_SOURCE MATERIAL:_
-----

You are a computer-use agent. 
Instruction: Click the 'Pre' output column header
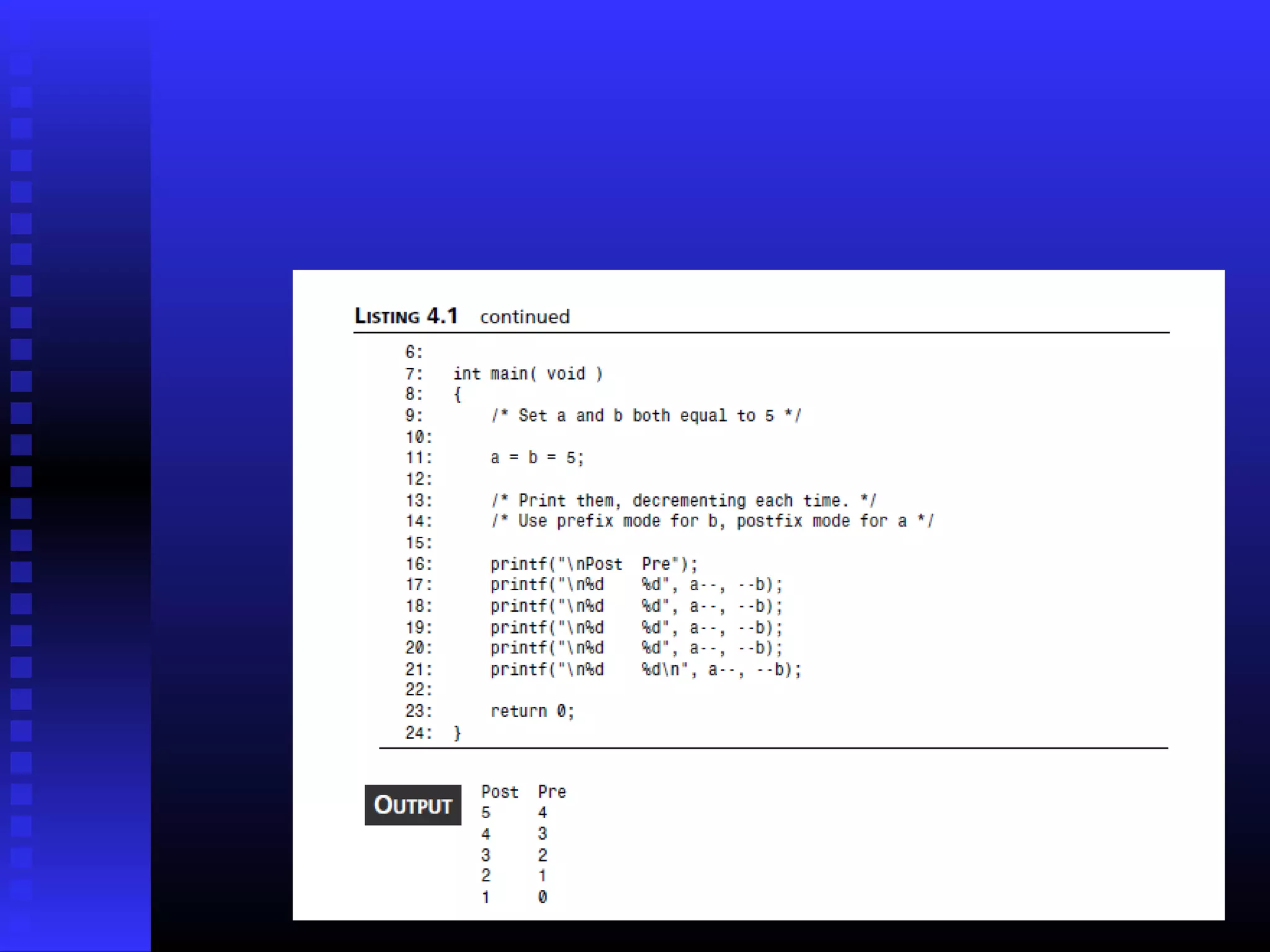click(551, 791)
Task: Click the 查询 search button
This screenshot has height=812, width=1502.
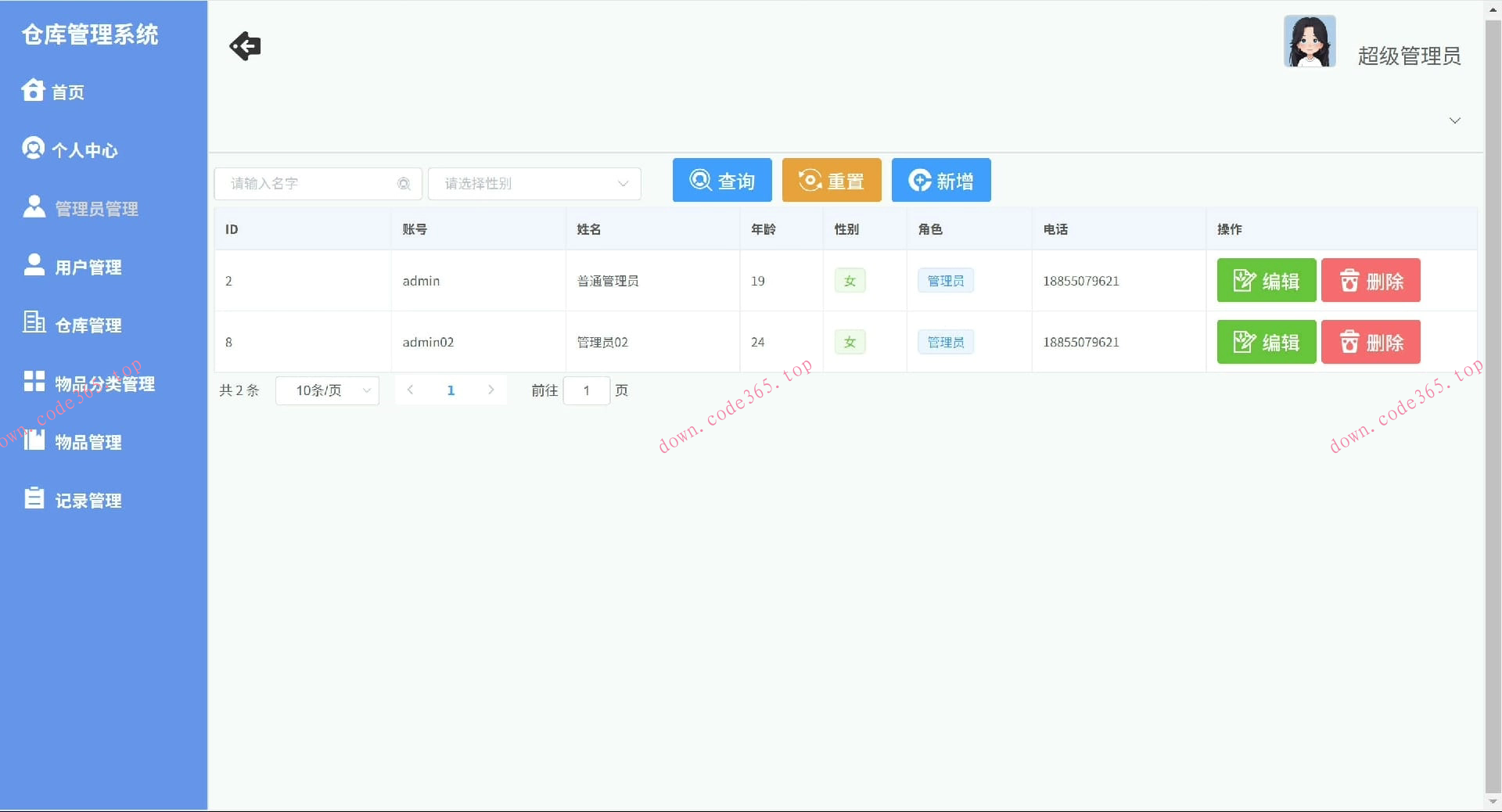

-----

_WORK REQUEST:_
The answer must be an exact copy of every record above, minus the pictures.

_ANSWER BOX:_
You are a computer-use agent. 
Instruction: Click the 'Pre' output column header
click(551, 791)
Task: Click the 查询 search button
This screenshot has height=812, width=1502.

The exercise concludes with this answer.